> **What to work on**:
Hand back the entries below exactly.
━━━ Exercise data
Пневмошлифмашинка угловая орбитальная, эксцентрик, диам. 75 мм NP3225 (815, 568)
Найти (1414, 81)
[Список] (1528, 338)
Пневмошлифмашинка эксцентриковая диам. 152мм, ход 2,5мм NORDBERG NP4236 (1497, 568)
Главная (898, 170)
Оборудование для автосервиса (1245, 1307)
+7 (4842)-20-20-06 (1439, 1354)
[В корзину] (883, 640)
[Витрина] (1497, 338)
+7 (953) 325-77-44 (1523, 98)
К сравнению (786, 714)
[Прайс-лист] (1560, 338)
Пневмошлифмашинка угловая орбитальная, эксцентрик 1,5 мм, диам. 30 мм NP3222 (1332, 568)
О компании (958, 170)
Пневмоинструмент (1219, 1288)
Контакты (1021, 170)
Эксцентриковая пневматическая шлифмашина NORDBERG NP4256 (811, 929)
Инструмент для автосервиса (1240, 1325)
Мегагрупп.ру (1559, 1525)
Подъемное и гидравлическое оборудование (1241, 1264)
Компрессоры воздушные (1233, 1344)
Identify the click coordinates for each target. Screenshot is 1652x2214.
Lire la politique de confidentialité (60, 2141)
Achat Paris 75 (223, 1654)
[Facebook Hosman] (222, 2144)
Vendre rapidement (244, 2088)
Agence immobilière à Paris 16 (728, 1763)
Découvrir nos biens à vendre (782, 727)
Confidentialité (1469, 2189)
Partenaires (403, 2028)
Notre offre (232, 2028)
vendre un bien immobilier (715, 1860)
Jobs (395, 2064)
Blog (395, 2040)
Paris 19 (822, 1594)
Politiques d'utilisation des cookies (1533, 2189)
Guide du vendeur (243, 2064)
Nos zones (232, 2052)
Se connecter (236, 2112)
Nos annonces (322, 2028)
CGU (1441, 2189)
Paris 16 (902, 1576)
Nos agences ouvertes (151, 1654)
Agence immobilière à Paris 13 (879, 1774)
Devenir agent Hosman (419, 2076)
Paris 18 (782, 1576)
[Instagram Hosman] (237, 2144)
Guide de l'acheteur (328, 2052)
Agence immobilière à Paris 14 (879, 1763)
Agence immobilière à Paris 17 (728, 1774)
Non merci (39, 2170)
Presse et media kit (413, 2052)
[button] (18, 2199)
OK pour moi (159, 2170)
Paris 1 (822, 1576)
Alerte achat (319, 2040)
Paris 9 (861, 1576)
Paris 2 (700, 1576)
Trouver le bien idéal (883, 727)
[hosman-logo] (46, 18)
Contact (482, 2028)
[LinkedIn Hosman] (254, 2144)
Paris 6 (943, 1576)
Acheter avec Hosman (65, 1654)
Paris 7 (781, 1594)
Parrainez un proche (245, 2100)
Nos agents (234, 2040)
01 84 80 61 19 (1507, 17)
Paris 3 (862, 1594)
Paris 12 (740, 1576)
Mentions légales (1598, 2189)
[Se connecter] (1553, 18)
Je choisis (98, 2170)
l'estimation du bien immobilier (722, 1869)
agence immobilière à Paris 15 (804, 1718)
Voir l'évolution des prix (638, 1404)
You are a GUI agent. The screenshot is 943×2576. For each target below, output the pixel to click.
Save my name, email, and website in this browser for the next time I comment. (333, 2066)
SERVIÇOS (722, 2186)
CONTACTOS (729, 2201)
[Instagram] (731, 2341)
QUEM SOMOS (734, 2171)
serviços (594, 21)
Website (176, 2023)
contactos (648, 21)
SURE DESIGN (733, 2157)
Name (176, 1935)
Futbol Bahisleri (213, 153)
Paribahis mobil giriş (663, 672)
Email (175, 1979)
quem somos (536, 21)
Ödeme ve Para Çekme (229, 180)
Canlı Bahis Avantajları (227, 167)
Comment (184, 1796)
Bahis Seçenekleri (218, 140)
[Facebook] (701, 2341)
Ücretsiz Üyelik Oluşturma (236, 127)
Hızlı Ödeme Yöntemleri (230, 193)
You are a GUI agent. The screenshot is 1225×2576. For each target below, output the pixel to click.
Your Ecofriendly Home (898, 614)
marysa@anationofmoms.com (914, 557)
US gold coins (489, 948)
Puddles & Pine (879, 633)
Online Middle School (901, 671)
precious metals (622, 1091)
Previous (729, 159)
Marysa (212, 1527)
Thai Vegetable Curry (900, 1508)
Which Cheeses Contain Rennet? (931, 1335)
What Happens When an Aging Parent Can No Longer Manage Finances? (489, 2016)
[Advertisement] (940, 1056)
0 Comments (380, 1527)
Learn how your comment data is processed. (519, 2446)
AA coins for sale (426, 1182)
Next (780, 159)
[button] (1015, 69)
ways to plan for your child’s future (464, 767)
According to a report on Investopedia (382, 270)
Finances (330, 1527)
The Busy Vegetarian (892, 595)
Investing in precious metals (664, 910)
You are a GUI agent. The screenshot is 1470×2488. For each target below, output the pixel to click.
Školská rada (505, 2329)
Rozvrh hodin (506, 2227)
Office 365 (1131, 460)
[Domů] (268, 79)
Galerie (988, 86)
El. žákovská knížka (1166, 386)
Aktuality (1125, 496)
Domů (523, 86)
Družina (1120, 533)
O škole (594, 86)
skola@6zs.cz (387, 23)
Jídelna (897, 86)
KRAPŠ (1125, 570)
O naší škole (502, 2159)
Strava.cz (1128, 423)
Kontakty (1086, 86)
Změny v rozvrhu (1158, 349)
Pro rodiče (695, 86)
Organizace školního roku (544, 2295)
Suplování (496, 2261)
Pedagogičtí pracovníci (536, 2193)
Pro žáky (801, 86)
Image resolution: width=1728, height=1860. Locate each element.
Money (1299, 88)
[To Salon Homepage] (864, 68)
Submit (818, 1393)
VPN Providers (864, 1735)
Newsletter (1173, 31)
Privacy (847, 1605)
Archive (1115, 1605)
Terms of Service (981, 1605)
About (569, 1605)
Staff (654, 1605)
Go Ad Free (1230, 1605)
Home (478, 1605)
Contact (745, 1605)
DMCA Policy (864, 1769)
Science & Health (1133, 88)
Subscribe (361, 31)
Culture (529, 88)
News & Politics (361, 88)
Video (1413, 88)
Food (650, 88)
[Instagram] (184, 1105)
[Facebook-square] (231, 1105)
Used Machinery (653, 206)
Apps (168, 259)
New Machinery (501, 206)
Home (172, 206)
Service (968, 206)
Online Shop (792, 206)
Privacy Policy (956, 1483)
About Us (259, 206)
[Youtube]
━━━━━━
> **Written response**:
Пневмошлифмашинка угловая орбитальная, эксцентрик, диам. 75 мм NP3225 (815, 568)
Найти (1414, 81)
[Список] (1528, 338)
Пневмошлифмашинка эксцентриковая диам. 152мм, ход 2,5мм NORDBERG NP4236 (1497, 568)
Главная (898, 170)
Оборудование для автосервиса (1245, 1307)
+7 (4842)-20-20-06 (1439, 1354)
[В корзину] (883, 640)
[Витрина] (1497, 338)
+7 (953) 325-77-44 (1523, 98)
К сравнению (786, 714)
[Прайс-лист] (1560, 338)
Пневмошлифмашинка угловая орбитальная, эксцентрик 1,5 мм, диам. 30 мм NP3222 (1332, 568)
О компании (958, 170)
Пневмоинструмент (1219, 1288)
Контакты (1021, 170)
Эксцентриковая пневматическая шлифмашина NORDBERG NP4256 (811, 929)
Инструмент для автосервиса (1240, 1325)
Мегагрупп.ру (1559, 1525)
Подъемное и гидравлическое оборудование (1241, 1264)
Компрессоры воздушные (1233, 1344)
Identify the click coordinates for each target. Screenshot is 1652x2214.
Lire la politique de confidentialité (60, 2141)
Achat Paris 75 (223, 1654)
[Facebook Hosman] (222, 2144)
Vendre rapidement (244, 2088)
Agence immobilière à Paris 16 (728, 1763)
Découvrir nos biens à vendre (782, 727)
Confidentialité (1469, 2189)
Partenaires (403, 2028)
Notre offre (232, 2028)
vendre un bien immobilier (715, 1860)
Jobs (395, 2064)
Blog (395, 2040)
Paris 19 (822, 1594)
Politiques d'utilisation des cookies (1533, 2189)
Guide du vendeur (243, 2064)
Nos zones (232, 2052)
Se connecter (236, 2112)
Nos annonces (322, 2028)
CGU (1441, 2189)
Paris 16 (902, 1576)
Nos agences ouvertes (151, 1654)
Agence immobilière à Paris 13 (879, 1774)
Devenir agent Hosman (419, 2076)
Paris 18 (782, 1576)
[Instagram Hosman] (237, 2144)
Guide de l'acheteur (328, 2052)
Agence immobilière à Paris 14 (879, 1763)
Agence immobilière à Paris 17 (728, 1774)
Non merci (39, 2170)
Presse et media kit (413, 2052)
[button] (18, 2199)
OK pour moi (159, 2170)
Paris 1 (822, 1576)
Alerte achat (319, 2040)
Paris 9 (861, 1576)
Paris 2 (700, 1576)
Trouver le bien idéal (883, 727)
[hosman-logo] (46, 18)
Contact (482, 2028)
[LinkedIn Hosman] (254, 2144)
Paris 6 (943, 1576)
Acheter avec Hosman (65, 1654)
Paris 7 (781, 1594)
Parrainez un proche (245, 2100)
Nos agents (234, 2040)
01 84 80 61 19 (1507, 17)
Paris 3 (862, 1594)
Paris 12 (740, 1576)
Mentions légales (1598, 2189)
[Se connecter] (1553, 18)
Je choisis (98, 2170)
l'estimation du bien immobilier (722, 1869)
agence immobilière à Paris 15 (804, 1718)
Voir l'évolution des prix (638, 1404)
You are a GUI agent. The screenshot is 943×2576. For each target below, output the pixel to click.
Save my name, email, and website in this browser for the next time I comment. (333, 2066)
SERVIÇOS (722, 2186)
CONTACTOS (729, 2201)
[Instagram] (731, 2341)
QUEM SOMOS (734, 2171)
serviços (594, 21)
Website (176, 2023)
contactos (648, 21)
SURE DESIGN (733, 2157)
Name (176, 1935)
Futbol Bahisleri (213, 153)
Paribahis mobil giriş (663, 672)
Email (175, 1979)
quem somos (536, 21)
Ödeme ve Para Çekme (229, 180)
Canlı Bahis Avantajları (227, 167)
Comment (184, 1796)
Bahis Seçenekleri (218, 140)
[Facebook] (701, 2341)
Ücretsiz Üyelik Oluşturma (236, 127)
Hızlı Ödeme Yöntemleri (230, 193)
You are a GUI agent. The screenshot is 1225×2576. For each target below, output the pixel to click.
Your Ecofriendly Home (898, 614)
marysa@anationofmoms.com (914, 557)
US gold coins (489, 948)
Puddles & Pine (879, 633)
Online Middle School (901, 671)
precious metals (622, 1091)
Previous (729, 159)
Marysa (212, 1527)
Thai Vegetable Curry (900, 1508)
Which Cheeses Contain Rennet? (931, 1335)
What Happens When an Aging Parent Can No Longer Manage Finances? (489, 2016)
[Advertisement] (940, 1056)
0 Comments (380, 1527)
Learn how your comment data is processed. (519, 2446)
AA coins for sale (426, 1182)
Next (780, 159)
[button] (1015, 69)
ways to plan for your child’s future (464, 767)
According to a report on Investopedia (382, 270)
Finances (330, 1527)
The Busy Vegetarian (892, 595)
Investing in precious metals (664, 910)
You are a GUI agent. The screenshot is 1470×2488. For each target below, output the pixel to click.
Školská rada (505, 2329)
Rozvrh hodin (506, 2227)
Office 365 (1131, 460)
[Domů] (268, 79)
Galerie (988, 86)
El. žákovská knížka (1166, 386)
Aktuality (1125, 496)
Domů (523, 86)
Družina (1120, 533)
O škole (594, 86)
skola@6zs.cz (387, 23)
Jídelna (897, 86)
KRAPŠ (1125, 570)
O naší škole (502, 2159)
Strava.cz (1128, 423)
Kontakty (1086, 86)
Změny v rozvrhu (1158, 349)
Pro rodiče (695, 86)
Organizace školního roku (544, 2295)
Suplování (496, 2261)
Pedagogičtí pracovníci (536, 2193)
Pro žáky (801, 86)
Image resolution: width=1728, height=1860. Locate each element.
Money (1299, 88)
[To Salon Homepage] (864, 68)
Submit (818, 1393)
VPN Providers (864, 1735)
Newsletter (1173, 31)
Privacy (847, 1605)
Archive (1115, 1605)
Terms of Service (981, 1605)
About (569, 1605)
Staff (654, 1605)
Go Ad Free (1230, 1605)
Home (478, 1605)
Contact (745, 1605)
DMCA Policy (864, 1769)
Science & Health (1133, 88)
Subscribe (361, 31)
Culture (529, 88)
News & Politics (361, 88)
Video (1413, 88)
Food (650, 88)
[Instagram] (184, 1105)
[Facebook-square] (231, 1105)
Used Machinery (653, 206)
Apps (168, 259)
New Machinery (501, 206)
Home (172, 206)
Service (968, 206)
Online Shop (792, 206)
Privacy Policy (956, 1483)
About Us (259, 206)
[Youtube]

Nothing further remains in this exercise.